Segment Start: RECORDS FOR THIS EXERCISE

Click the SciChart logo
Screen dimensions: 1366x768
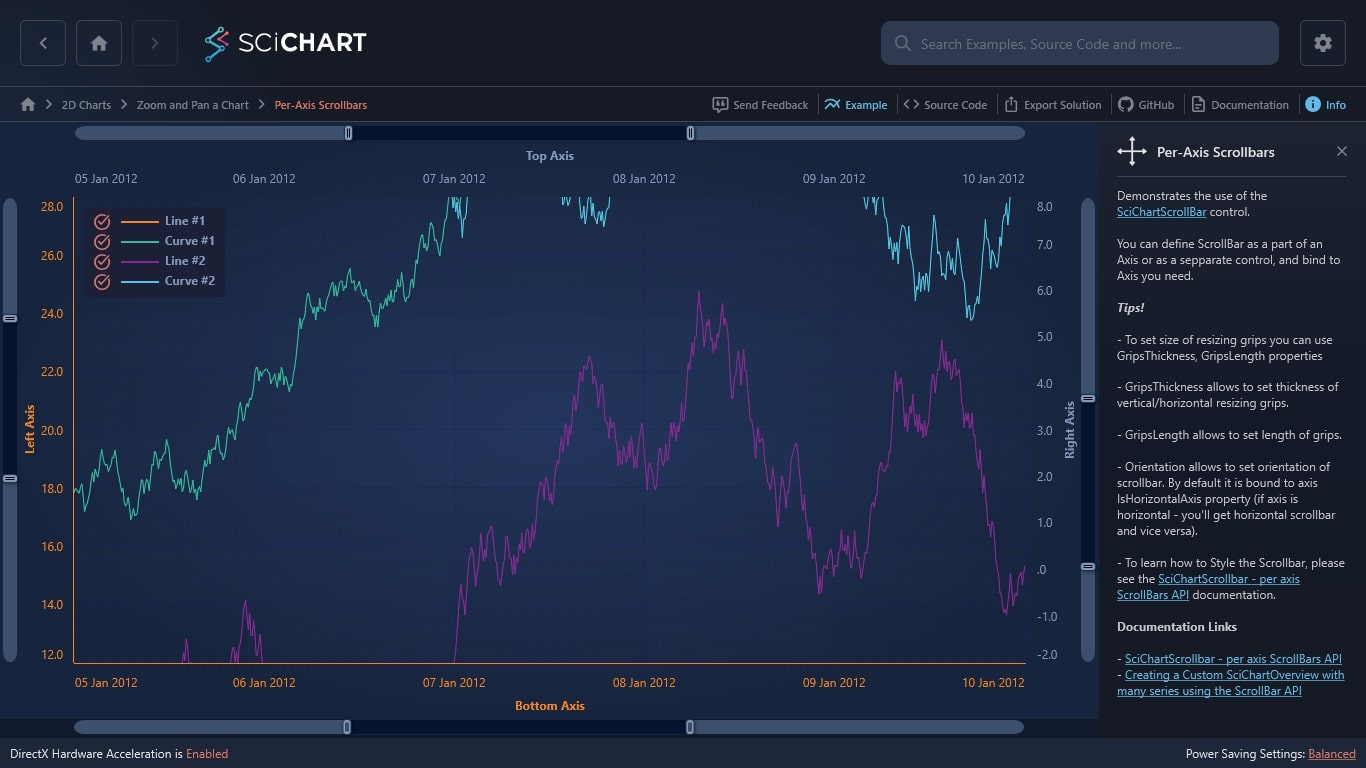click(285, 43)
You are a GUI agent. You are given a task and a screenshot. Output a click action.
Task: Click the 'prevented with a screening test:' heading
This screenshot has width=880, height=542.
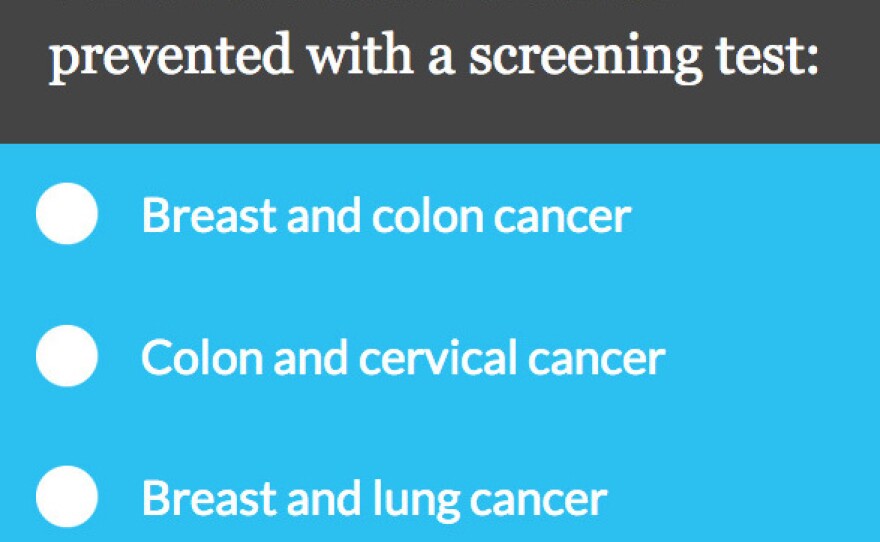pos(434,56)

Segment End: RECORDS FOR THIS EXERCISE

▸ WORK TO COMPLETE: Please repeat, exactly as written, only the lines from the line with "Task: Click the" to the end of the data, leaving out every picture.

▸ PROBLEM SOLUTION:
Task: Click the 'prevented with a screening test:' heading
This screenshot has width=880, height=542.
pos(434,56)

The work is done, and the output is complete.